▶ PROBLEM:
Reproduce the data word for word, from the line containing "Task: Open the 腾讯概念 concept tag" through the end of the data, leaving the pictures out of your answer.

▶ DATA IN THIS EXERCISE:
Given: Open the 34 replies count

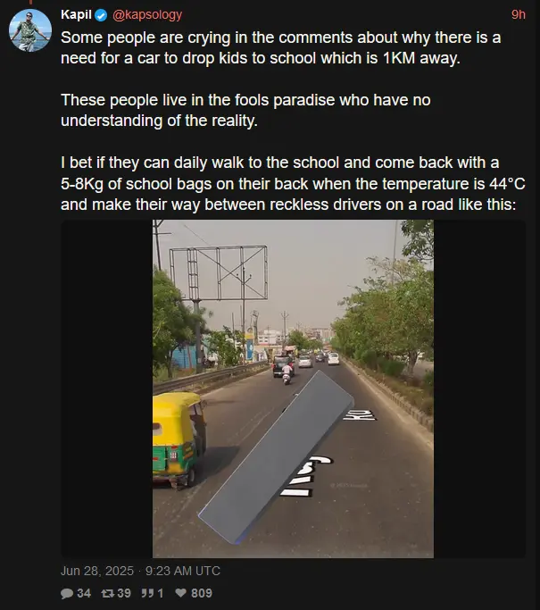Looking at the screenshot, I should pos(84,593).
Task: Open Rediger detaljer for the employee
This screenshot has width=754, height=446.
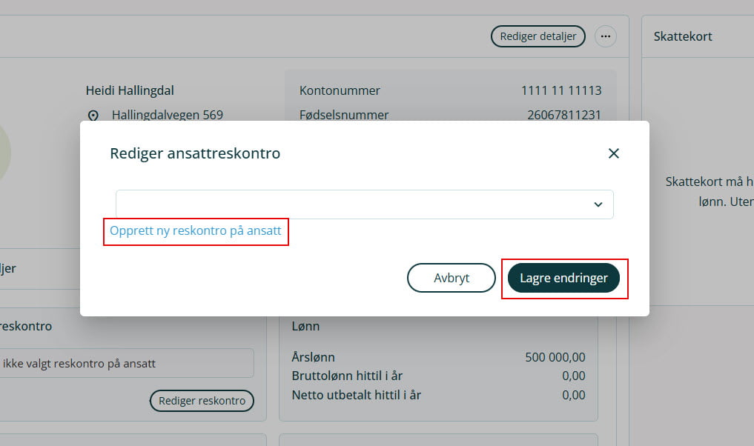Action: tap(538, 36)
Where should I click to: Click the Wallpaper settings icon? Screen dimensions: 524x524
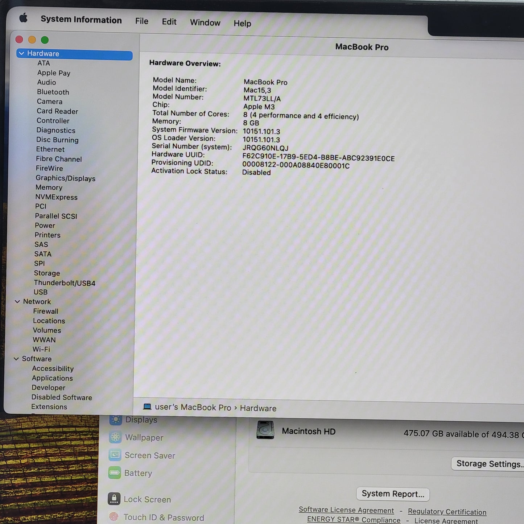tap(115, 437)
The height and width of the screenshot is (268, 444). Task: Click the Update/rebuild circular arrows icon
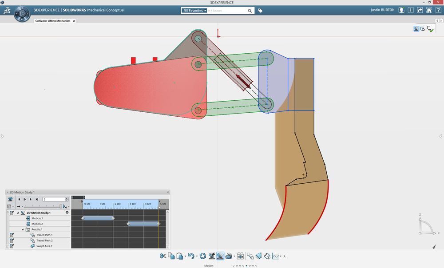tap(202, 256)
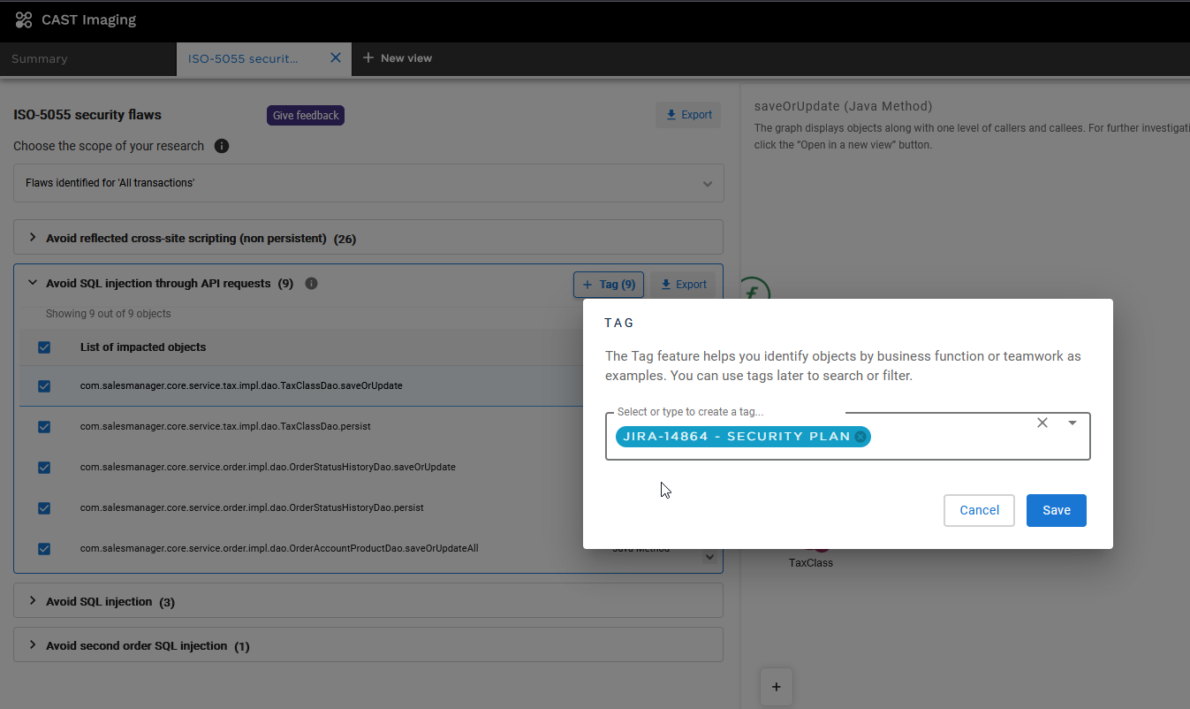
Task: Clear the tag input with the X icon
Action: click(1042, 423)
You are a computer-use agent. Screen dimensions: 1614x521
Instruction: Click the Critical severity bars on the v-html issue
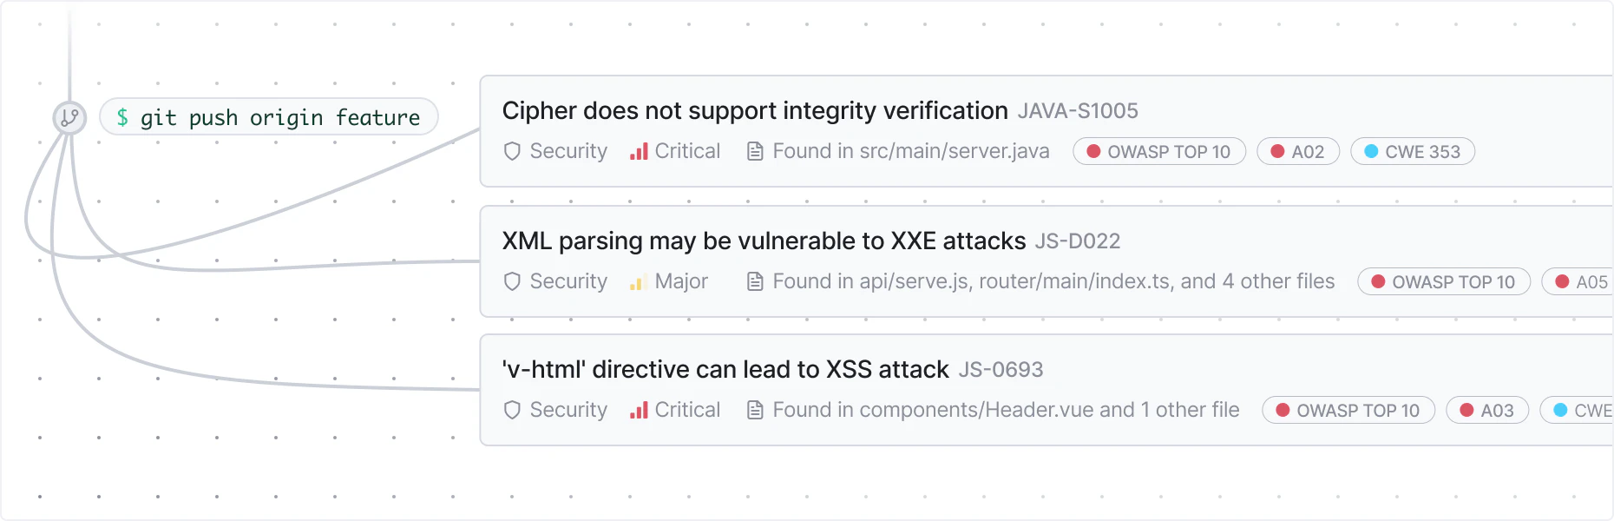coord(640,411)
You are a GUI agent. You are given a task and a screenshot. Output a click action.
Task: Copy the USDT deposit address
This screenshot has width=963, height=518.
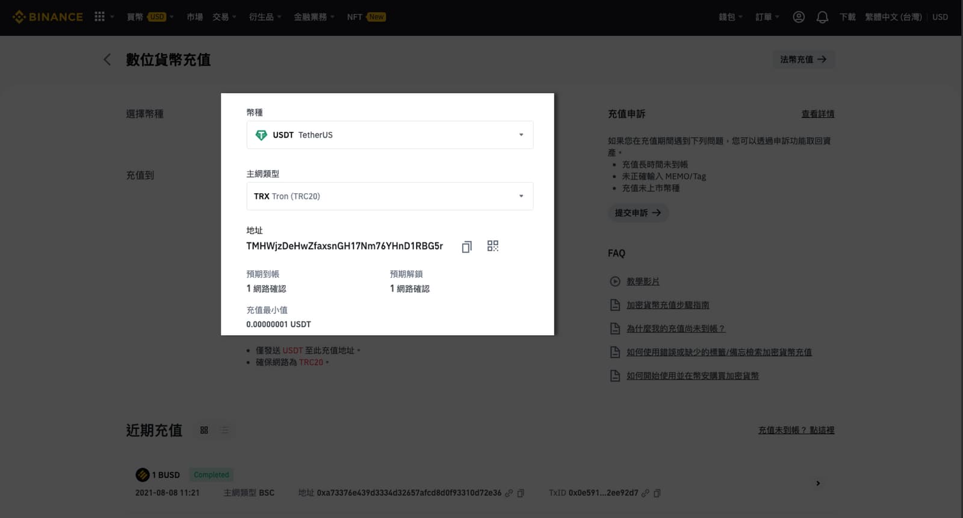click(x=466, y=247)
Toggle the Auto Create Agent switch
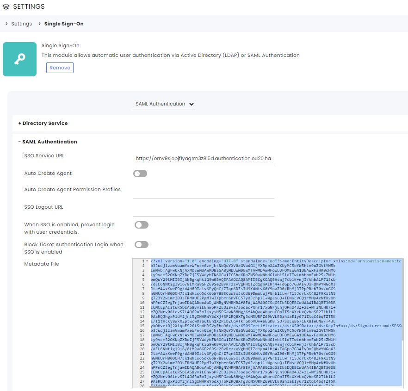The image size is (408, 391). pyautogui.click(x=140, y=174)
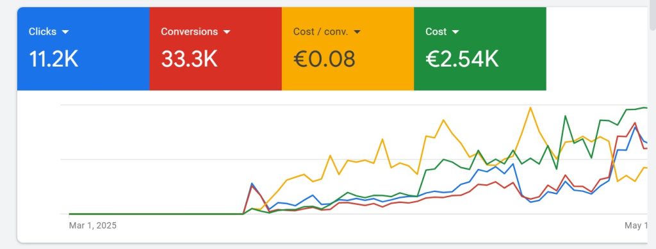The image size is (656, 249).
Task: Select the €0.08 cost per conversion value
Action: click(324, 59)
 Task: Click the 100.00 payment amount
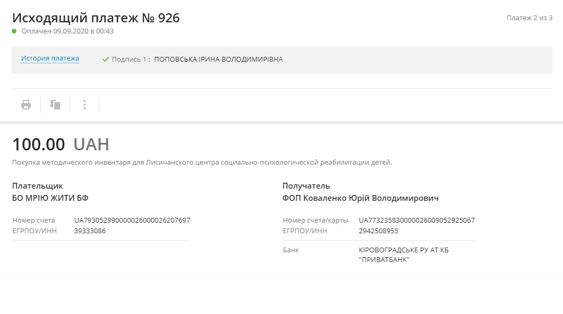[x=39, y=145]
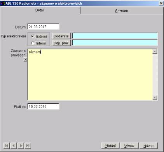Focus the Platí do date field

point(43,106)
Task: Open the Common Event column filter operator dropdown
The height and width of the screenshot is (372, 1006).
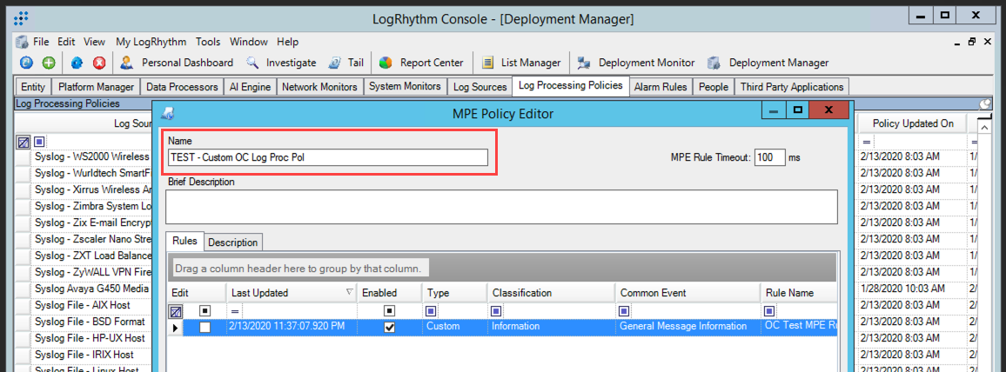Action: pos(626,310)
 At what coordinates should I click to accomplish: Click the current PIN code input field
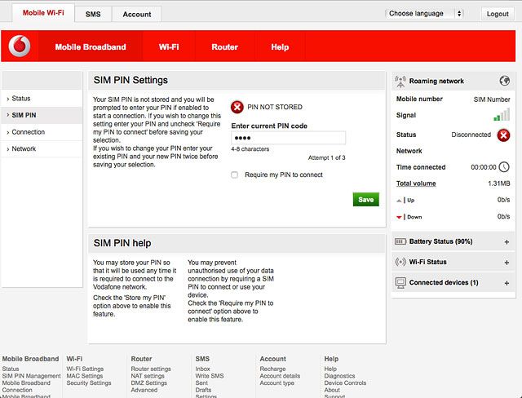pos(288,138)
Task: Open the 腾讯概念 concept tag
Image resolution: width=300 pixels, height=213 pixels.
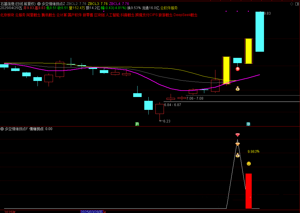Action: click(48, 15)
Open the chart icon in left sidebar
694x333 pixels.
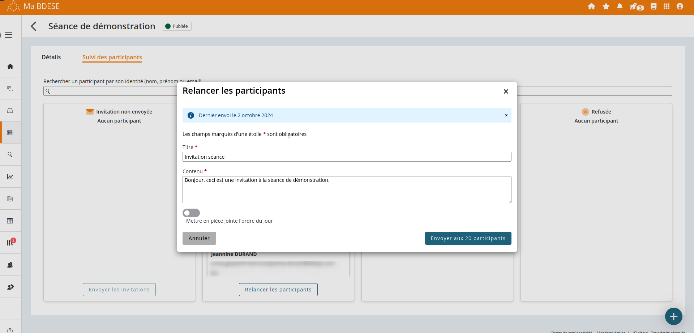click(x=10, y=177)
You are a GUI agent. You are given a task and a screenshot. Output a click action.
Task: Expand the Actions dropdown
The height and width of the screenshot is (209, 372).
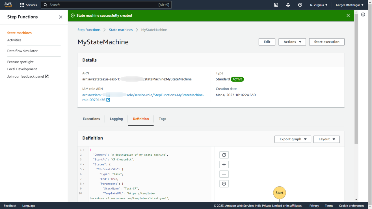tap(292, 42)
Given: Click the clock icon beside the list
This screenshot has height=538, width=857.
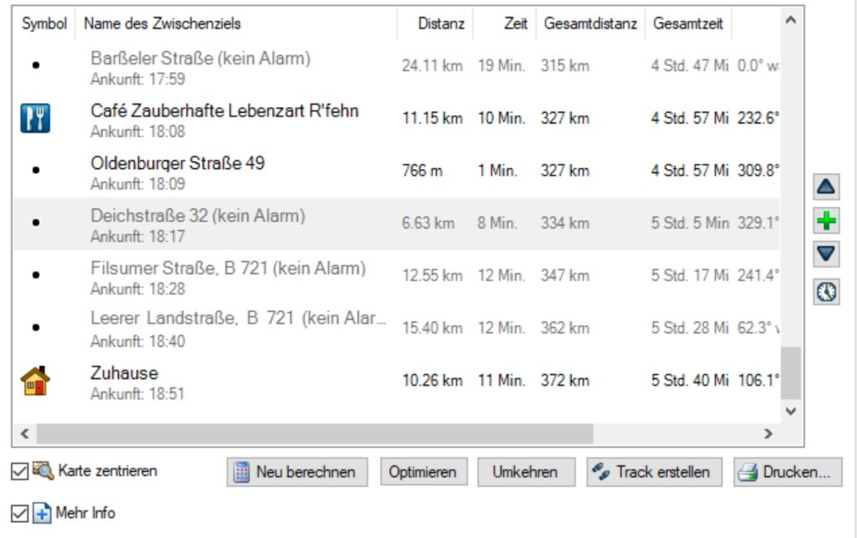Looking at the screenshot, I should (827, 291).
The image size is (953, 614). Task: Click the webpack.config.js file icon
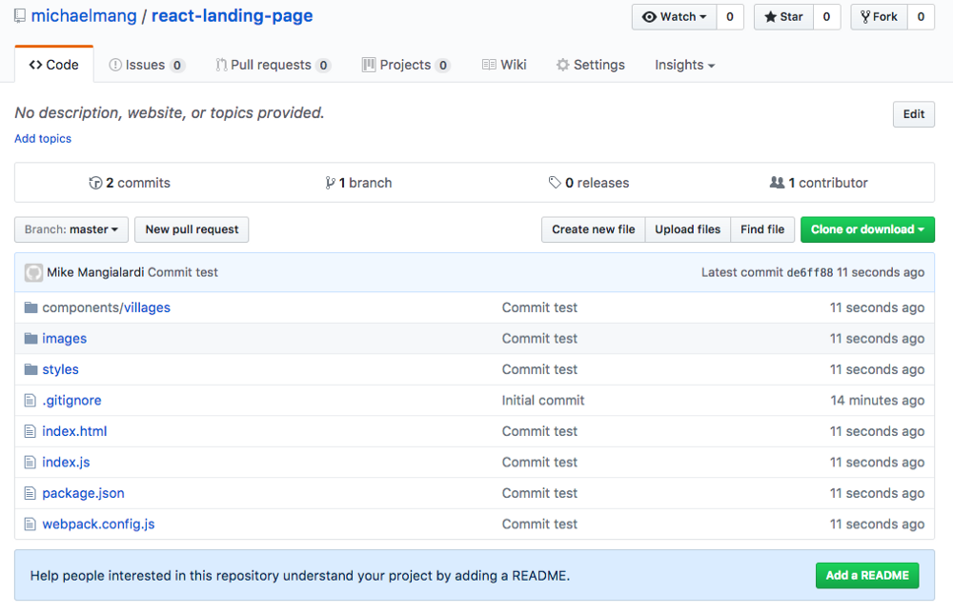30,525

▶ RESPONSE TO THIS TASK:
Task: Open the 腾讯概念 concept tag
Image resolution: width=300 pixels, height=213 pixels.
Action: click(48, 15)
Open the chart icon in left sidebar
694x333 pixels.
click(x=10, y=177)
You are a GUI agent. You are given a task and a screenshot. Output a click action.
Task: Expand the Actions dropdown
The height and width of the screenshot is (209, 372).
tap(292, 42)
Given: Click the clock icon beside the list
This screenshot has height=538, width=857.
Looking at the screenshot, I should (827, 291).
The image size is (953, 614). Task: Click the webpack.config.js file icon
30,525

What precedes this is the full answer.